High Court flags ‘mischief’ in treating ordinary cash as drug money
Says Rs 1,000 recovery cannot trigger harsh NDPS provisions without proof
The Punjab and Haryana High Court has drawn a sharp line between lawful possession of currency and “financing illicit traffic” under the NDPS Act, before cautioning that investigators were stretching the law to invoke the bail-blocking mechanism by labelling even small cash recoveries as “drug money”.
The ruling came in a case where a person was arrested for possessing 5 grams of heroin and Rs 1000, which the police termed as drug money and invoked stringent provisions.
Holding that the police had “not uttered a single reason” to show how Rs 1,000 recovered with heroin could constitute illicit financing, the court asserted that “the mischief is being played taking advantage of the provisions of Section 27-A to unwarrantedly trigger Section 37 with an ulterior motive to make bail difficult.”
The Bench made it clear that the NDPS Act nowhere declared that any cash found with contraband automatically became drug proceed. “Section 27-A and 2(viiib) nowhere, directly or indirectly, mentions any cash found along with the contraband as ‘drug money’ or ‘proceeds of drug sale’.”
The Bench added the legislature did not use that expression and “this court cannot import such words because apparently the usage looks like a folly.”

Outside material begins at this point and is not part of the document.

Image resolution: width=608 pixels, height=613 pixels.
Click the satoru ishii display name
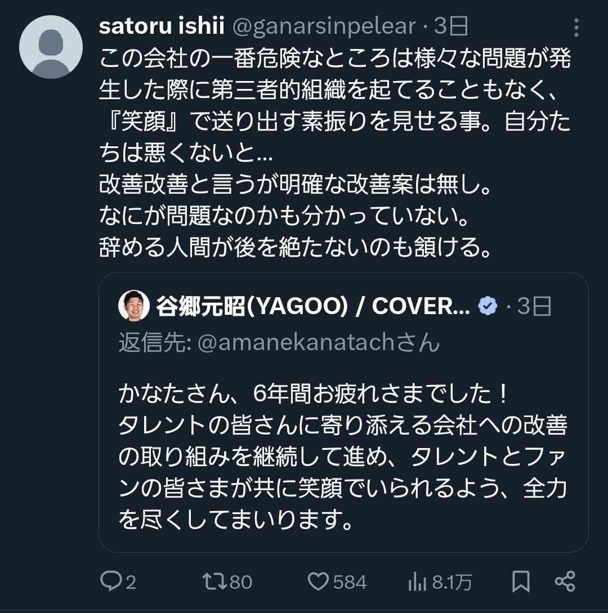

The Bench made it further clear that the issue involved revolved around Section 27-A. When invoked, it carried a minimum punishment of 10 years and stringent bail restrictions, but only if the accused was actually involved in “financing illicit traffic or harboring any offender” under Section 2(viiib).

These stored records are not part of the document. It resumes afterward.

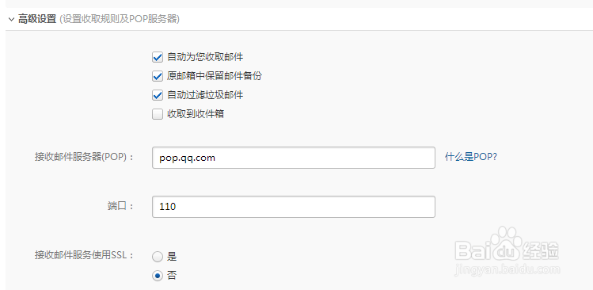
Task: Uncheck 自动为您收取邮件 checkbox
Action: (x=158, y=58)
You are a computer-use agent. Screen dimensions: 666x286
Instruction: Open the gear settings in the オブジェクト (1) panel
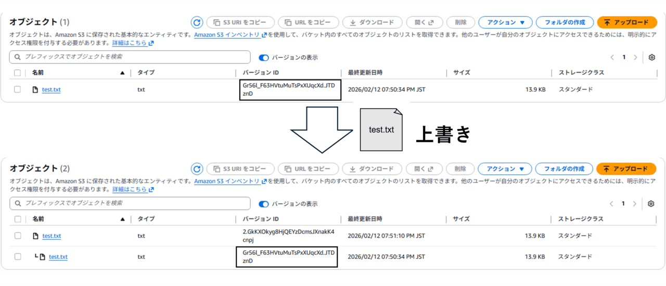tap(652, 57)
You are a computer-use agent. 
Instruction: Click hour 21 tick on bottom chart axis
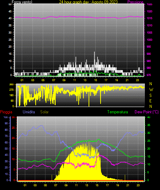[x=128, y=185]
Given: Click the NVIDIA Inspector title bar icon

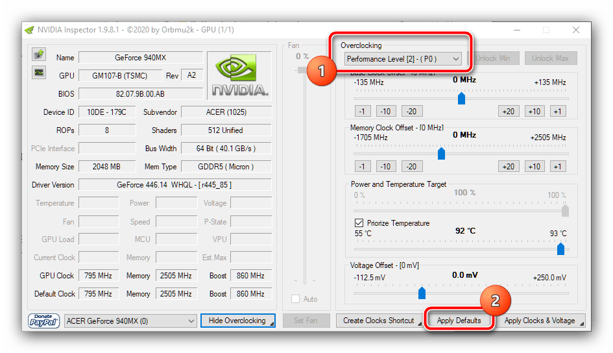Looking at the screenshot, I should coord(29,30).
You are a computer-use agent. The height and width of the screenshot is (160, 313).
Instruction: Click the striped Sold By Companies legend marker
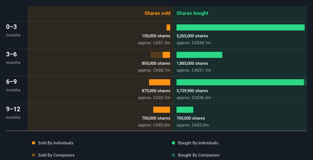point(34,155)
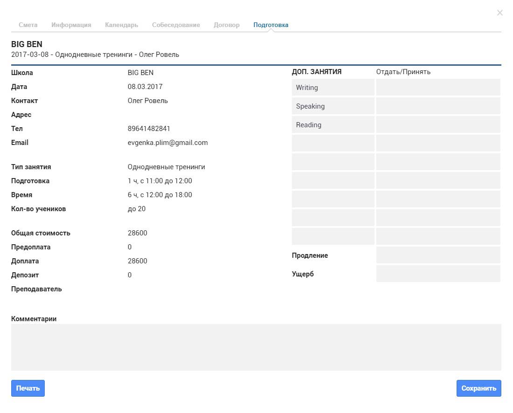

These terms, the court explained, denoted “relational roles—financing, which nourishes the economy and logistics of illicit trafficking” and harbouring, which means “to give shelter” to offenders. Therefore, “only when the proceeds are proved to finance the organised chain can the provision of 27-A be invoked.”
The judgment rejected the sweeping use of Section 27-A for petty recoveries and described its true purpose as "a scalpel for the financial sinews of organised traffic, not a net for every case with cash near contraband.” Parliament’s target was “the networked, profit-driven activity… not the edges of consumption or ad-hoc street peddling.”
Asserting that possession of currency was a lawful and constitutionally protected act, the Court held that “keeping money, issued by a Sovereign, can never be an offence unless a statute makes it so” and that India is “not yet a completely cashless economy, and almost everyone… would keep currency notes with them.” The mere proximity of cash to contraband cannot be converted into criminality: “To label any discovered value proximate to narcotics as ‘drug money’… would be contrary to its scope.”
The court rejected the investigative assumption that Rs 1,000 was drug finance, after noting that the State’s response “does not mention an iota of evidence, not even worth a pinch of salt… and the Investigator assumed the same to be drug money and further misinterpreted drug money as ‘financing illicit traffic’.” This, it said, had caused “serious prejudice” to the accused.
On statutory presumptions, the court clarified that Section 54 applies only to narcotics or related articles—“currency notes, being legal tender, do not fall within the ambit”—and that Section 35’s presumption of men’s requires an established actus reus. Without proof that money has “a plausible and proximate nexus” with illicit traffic, “the statutory presumption… cannot lawfully attach to the mere possession of currency.” Any contrary assumption would “offend Article 21”.
The burden, the court stated, would always lay on the prosecution: “Since coins and paper currency are issued and guaranteed by the sovereign… the burden of proving their illicit derivation… lies upon the investigating agency.” Without that nexus, “there is no statutory presumption that mere possession of cash indicates involvement in illicit traffic.”
Warning against routine misuse, the court observed that “whenever any investigating agency invokes the stringent provisions of Section 27-A, the possibility is writ large that mischief is being carried out to make the offence non-bailable.” Where Section 27-A is wrongly applied, the restrictions of Section 37 “shall neither apply nor frustrate the rule of bail”.
The court concluded that cash recovery “does not, per se, fall within the ambit of any prohibited act under the statute” and that another accused had been implicated only on the basis of a disclosure statement, which “does not prima facie make out an offence of ‘financing illicit traffic’.”
Allowing the petitions, the court made the interim orders absolute, reiterating that Section 27-A must be confined to proven financial or organisational links with illicit drug trafficking and cannot be invoked on assumptions drawn from the mere presence of small amounts of cash.